If a line in the data below includes the string "Click", please return a copy of it.

§ RECORDS PROVIDED:
========

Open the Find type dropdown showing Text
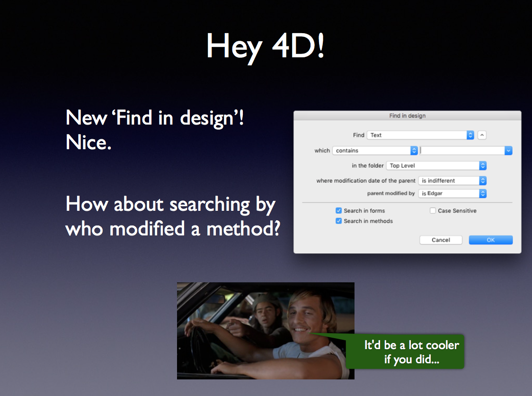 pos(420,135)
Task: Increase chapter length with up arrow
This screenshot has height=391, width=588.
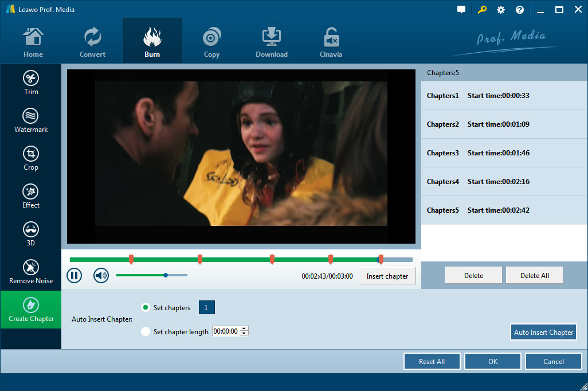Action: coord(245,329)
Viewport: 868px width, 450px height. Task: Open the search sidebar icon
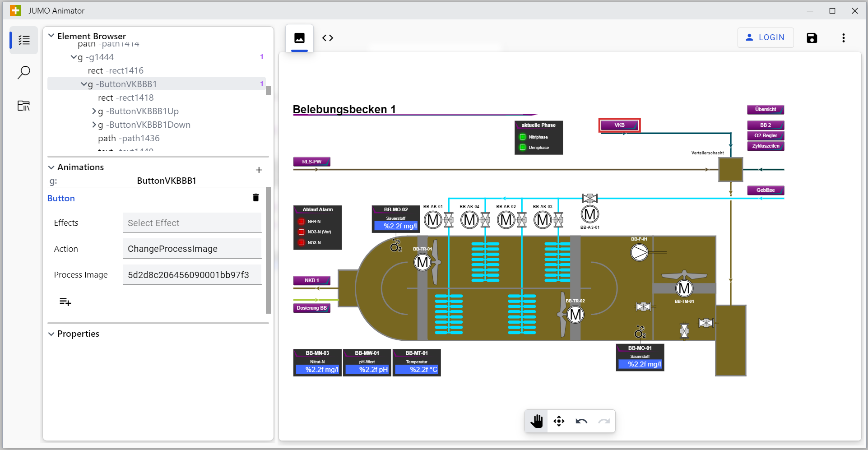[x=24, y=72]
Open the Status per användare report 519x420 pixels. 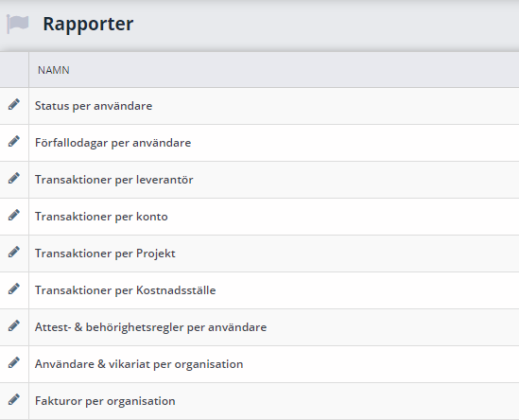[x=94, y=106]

========

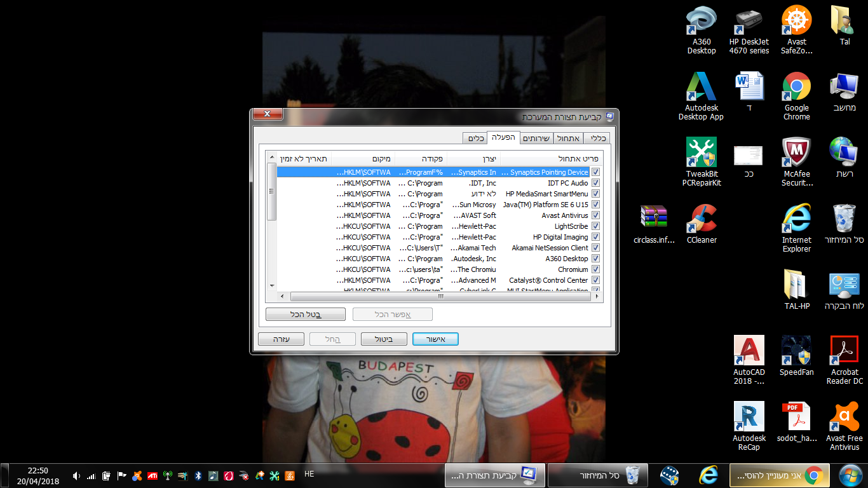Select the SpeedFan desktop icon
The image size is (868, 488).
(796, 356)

========

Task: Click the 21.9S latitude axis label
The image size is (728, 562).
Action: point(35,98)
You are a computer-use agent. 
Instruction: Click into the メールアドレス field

========

§ RESPONSE TO THE EXERCISE:
Task: Click the 21.9S latitude axis label
Instruction: Click into the メールアドレス field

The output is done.